Le magazine pointe également du doigt le surdosage des compléments alimentaires. Il est notamment apparu que certains produits contiennent +200 % de vitamine C. Sur le papier, les vitamines sont indispensables. Mais en réalité, une consommation à outrance peut nuire à la santé. La mélatonine présente chez certains sujets peut provoquer des vomissements ou des maux de tête.

Bion 3, Berrocca, Juvamine dans le viseur

De célèbres marques sont pointées du doigt. Dans le cas de Bion 3, les indications sont jugées « trop floues ». Berrocca est « à proscrire » car le produit contient des substances contre-indiquées avec des recommandations « très insuffisantes ». La célèbre marque Juvamine se fait aussi taper sur les doigts en raison de substances stimulantes comme la caféine, le jus d’orange, le sirop de fructose ainsi que l’eau.
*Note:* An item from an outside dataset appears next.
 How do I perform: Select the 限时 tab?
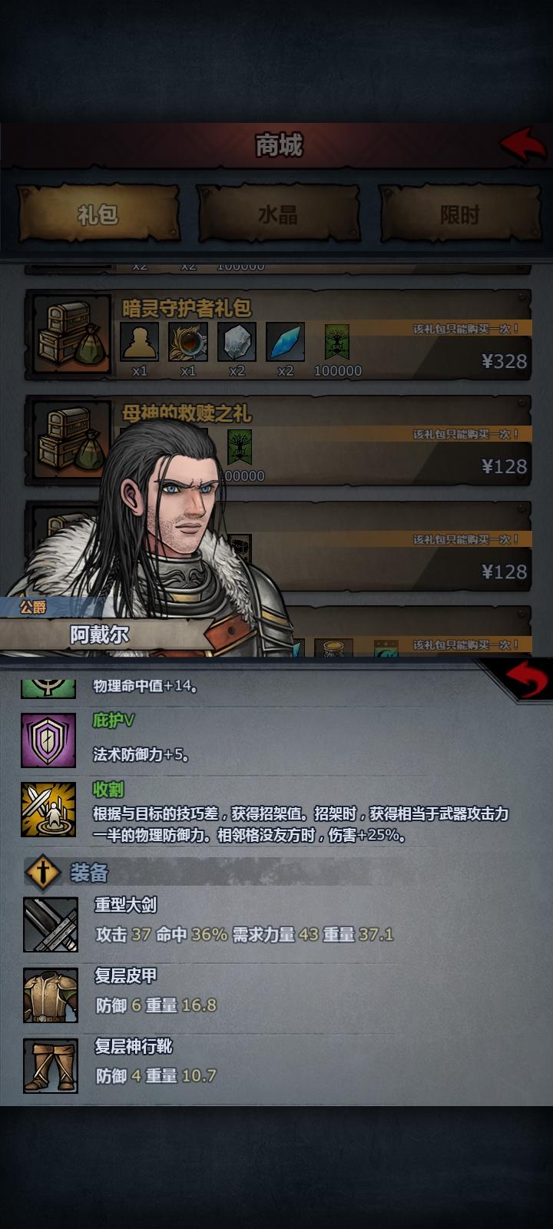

L’Académie de pharmacie ainsi que l’Académie de médecine ont décidé de dénoncer ces gellules. Aujourd’hui, ces produits qui ne sont pas des médicaments sont soumis à une réglementation moins stricte. En effet, un industriel n’a pas besoin d’autorisation pour mettre sur le marché un complément alimentaire. Une simple déclaration est nécessaire.